Storage and Reheating Instructions for japanese-cake-roll
The Japanese Cake Roll can be stored in the refrigerator for up to 3 days. Wrap it tightly in plastic wrap to prevent it from drying out. It’s best served cold, straight from the fridge, but you can let it sit at room temperature for 10-15 minutes before serving if you prefer.
Serving Suggestions
This cake roll pairs wonderfully with a hot cup of green tea or a freshly brewed pot of coffee. If you want to elevate the dessert, serve it with a dollop of whipped cream or a drizzle of chocolate sauce.
Frequently Asked Questions (FAQs)about japanese-cake-roll
Q: How do I make a lighter filling for the Japanese Cake Roll?
A: You can make a lighter filling by using whipped cream alternatives, like a reduced-fat whipped cream or even a yogurt-based filling.
Q: Can I make this cake ahead of time?
A: Yes! The cake can be made a day in advance and stored in the refrigerator until you’re ready to serve it.
Q: Can I add different flavors to the cake?
A: Absolutely! Feel free to experiment with different flavors, such as adding citrus zest or flavored extracts to the cake batter or filling.
Related Recipes
- Swiss Roll: Similar to the Japanese Cake Roll, but with a different filling and flavor combinations.
- Japanese Cheesecake: A light, fluffy, and creamy cheesecake that’s another iconic dessert from Japan.
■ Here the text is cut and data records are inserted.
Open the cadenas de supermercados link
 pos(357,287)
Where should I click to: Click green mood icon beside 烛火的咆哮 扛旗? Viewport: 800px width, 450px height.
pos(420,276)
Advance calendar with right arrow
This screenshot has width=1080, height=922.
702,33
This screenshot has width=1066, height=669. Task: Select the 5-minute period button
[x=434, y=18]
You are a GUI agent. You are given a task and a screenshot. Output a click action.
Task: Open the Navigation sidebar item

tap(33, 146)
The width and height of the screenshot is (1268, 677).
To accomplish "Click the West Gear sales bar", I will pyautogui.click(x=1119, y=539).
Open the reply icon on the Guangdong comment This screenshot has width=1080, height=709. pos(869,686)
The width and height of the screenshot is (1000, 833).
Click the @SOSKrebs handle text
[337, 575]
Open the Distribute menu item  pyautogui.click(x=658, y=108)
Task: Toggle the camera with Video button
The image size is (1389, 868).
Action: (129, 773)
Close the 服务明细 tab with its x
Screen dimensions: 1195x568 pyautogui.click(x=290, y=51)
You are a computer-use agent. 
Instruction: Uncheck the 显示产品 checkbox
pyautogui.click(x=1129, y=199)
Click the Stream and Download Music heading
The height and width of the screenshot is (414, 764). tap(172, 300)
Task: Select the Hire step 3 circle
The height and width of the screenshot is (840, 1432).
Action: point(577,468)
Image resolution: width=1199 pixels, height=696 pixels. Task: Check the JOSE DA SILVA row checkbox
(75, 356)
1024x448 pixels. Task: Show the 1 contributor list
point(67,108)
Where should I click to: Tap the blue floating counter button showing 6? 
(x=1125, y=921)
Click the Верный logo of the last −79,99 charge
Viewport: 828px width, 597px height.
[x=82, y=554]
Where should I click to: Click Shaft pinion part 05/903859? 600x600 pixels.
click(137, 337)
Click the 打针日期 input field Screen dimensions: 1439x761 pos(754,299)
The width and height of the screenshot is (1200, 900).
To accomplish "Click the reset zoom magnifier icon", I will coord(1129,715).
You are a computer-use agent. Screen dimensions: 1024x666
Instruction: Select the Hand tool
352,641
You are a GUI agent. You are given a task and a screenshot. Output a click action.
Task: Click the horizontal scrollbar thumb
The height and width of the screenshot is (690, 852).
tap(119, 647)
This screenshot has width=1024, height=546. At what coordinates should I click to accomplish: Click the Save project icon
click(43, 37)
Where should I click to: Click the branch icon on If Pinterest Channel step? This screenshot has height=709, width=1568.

- Fruit Tarts: For a refreshing dessert, try making a colorful fruit tart with a buttery crust and creamy filling.
Conclusion
The Japanese Cake Roll is the ultimate dessert to impress your guests or treat yourself. With its light and fluffy texture, it’s the perfect balance of sweetness and creaminess. Plus, it’s easy to make and highly customizable. Whether you’re new to baking or an experienced chef, this recipe is a must-try. So, why not give it a go and experience the deliciousness of this classic Japanese treat? Happy baking!